CO2-Based Power Cycles: What Effect Does Additive Molecular Complexity Have on the Cycle Layout?

Abstract

Since their inception, CO2 power cycles have gained prominence for their superior performance and compactness. However, the efficiency of the simple supercritical CO2 cycle is hindered by relatively large temperature differences in the recuperator, leading to increased exergy destruction. Although complex cycles like the recompression or precompression cycles can reduce recuperator irreversibility, their higher complexity and additional equipment requirements raise the cost of the power plant.

This paper aims to demonstrate that recuperator irreversibility in a simple recuperated transcritical cycle can be alleviated using CO2-based mixtures, without resorting to complex cycles. This is achieved by comparing the efficiencies of simple and recompression cycles using CO2-based mixtures with nine additives of various molecular complexities: H2S, SO2, C3H8, C4H10, C5H12, C6H6, C4H4S, TiCl4, and C6F6. The effect of additive molar fraction (ranging from 0.05 to 0.5) on the efficiency of both cycles is examined.

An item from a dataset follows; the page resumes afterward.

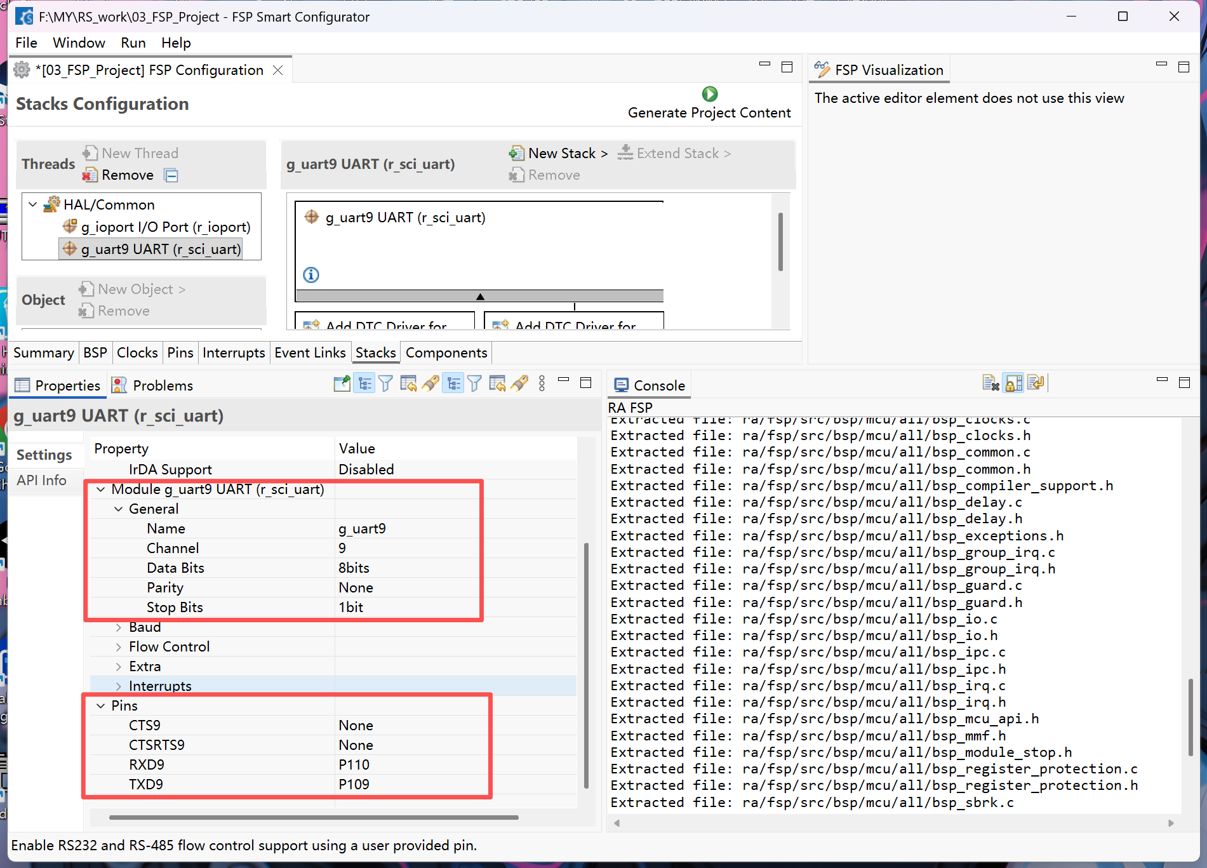Screen dimensions: 1207x868
Task: Click the Remove button under Threads
Action: [x=119, y=175]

Thermal efficiency optimisation reveals a correlation between the efficiency difference of the simple and recompression cycles and the molecular complexity of the working fluid. The reduction in recuperator irreversibility is attributed to the decrease in the difference in the isobaric specific heat capacities between the streams in the recuperator with the use of complex additives. Consequently, the advantage of a recompression cycle diminishes as the aggregate molecular complexity of the working fluid increases. Simple additives like H2S, SO2, and C3H8 result in recompression cycles outperforming simple recuperated cycles by 4% to 8% in terms of absolute thermal efficiency, depending on the additive and its molar fraction. Conversely, more complex additives like C4H4S, TiCl4, and C6F6, exhibit thermal efficiencies in simple recuperated cycles comparable to those of recompression cycles. The additive molar fraction at which both cycles achieve similar performances depends on the molecular complexity of the additive; the more complex the additive, the lower the additive molar fraction required to create a complex working fluid. Moreover, the split fraction in recompression cycles exhibits a similar correlation with molecular complexity as observed in the efficiency difference, suggesting that recompression cycles will morph into simple recuperated cycles as molecular complexity increases.

In conclusion, the use of additives provides an additional dimension through which the efficiency of CO2 cycles can be optimised, enabling improved performance without the need for complex cycles.